• _What is needed_: Copy the rows from the line with "How do I perform: Delete" up to and including the line with "Go back to List", requests and all, and adjust every coordinate in the answers by adding -94 to it. Leave the pictures out.

• _Extracted entries_:
----
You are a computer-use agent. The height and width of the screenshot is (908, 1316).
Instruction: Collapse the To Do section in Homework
----
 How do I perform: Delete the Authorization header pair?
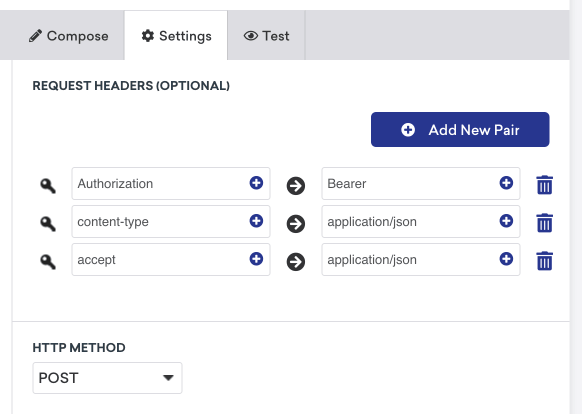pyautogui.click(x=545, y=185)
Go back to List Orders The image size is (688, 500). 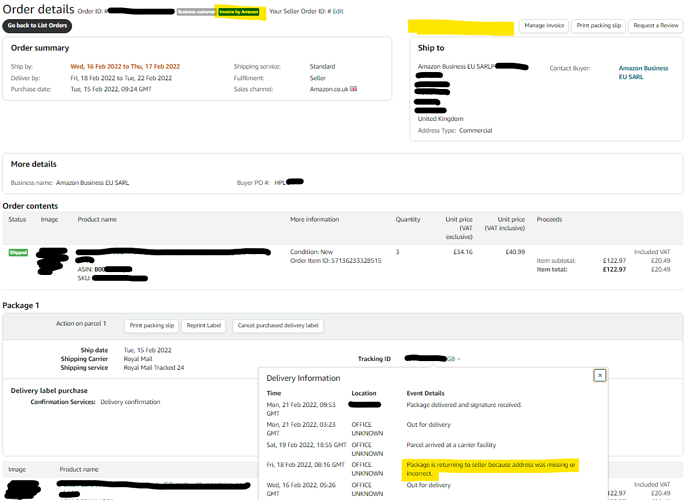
----
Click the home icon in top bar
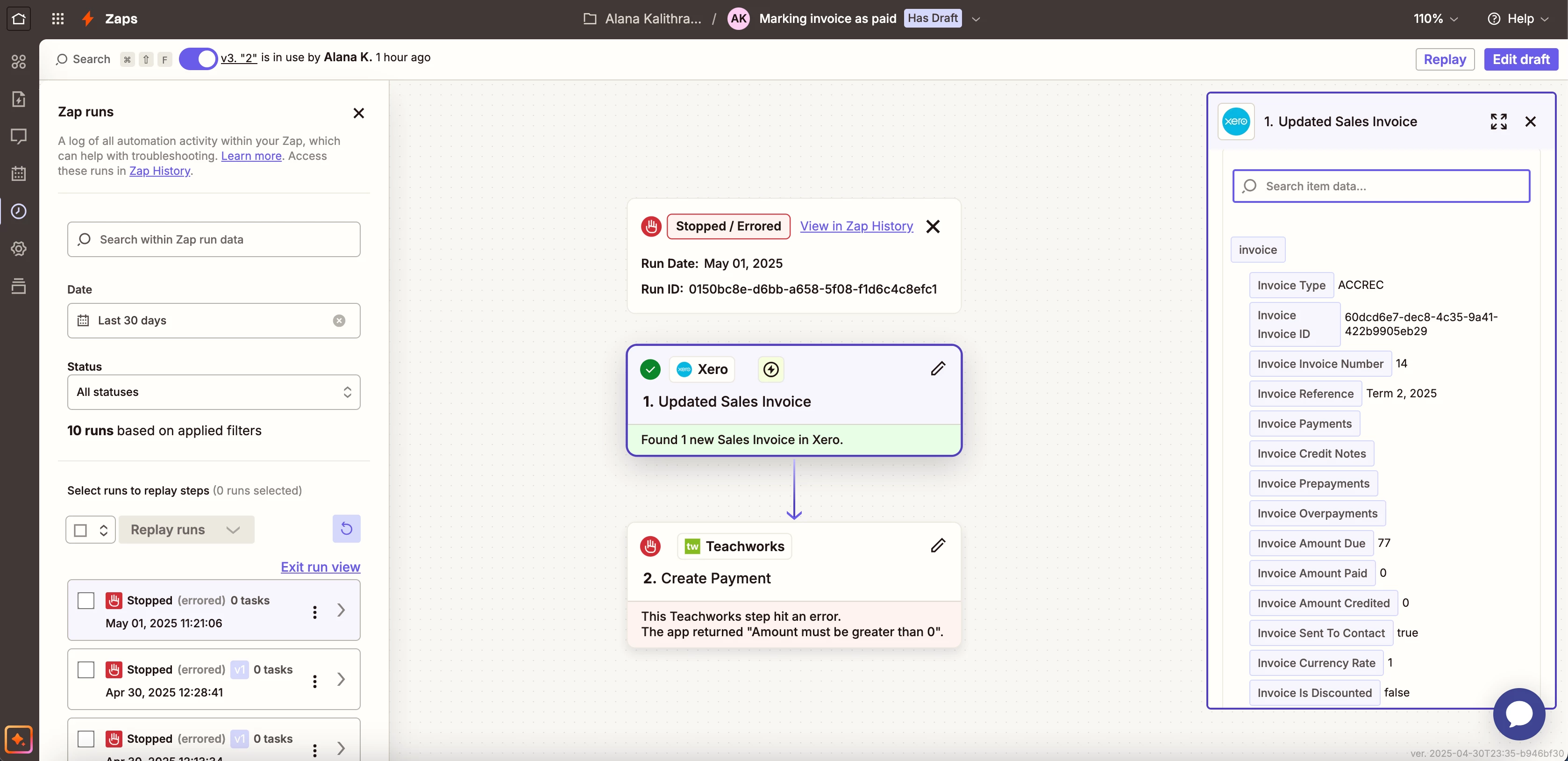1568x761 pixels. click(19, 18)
----
• _Exercise result_:
 How do I perform: Delete the Authorization header pair?
pyautogui.click(x=451, y=91)
Go back to List Orders The image size is (688, 500). 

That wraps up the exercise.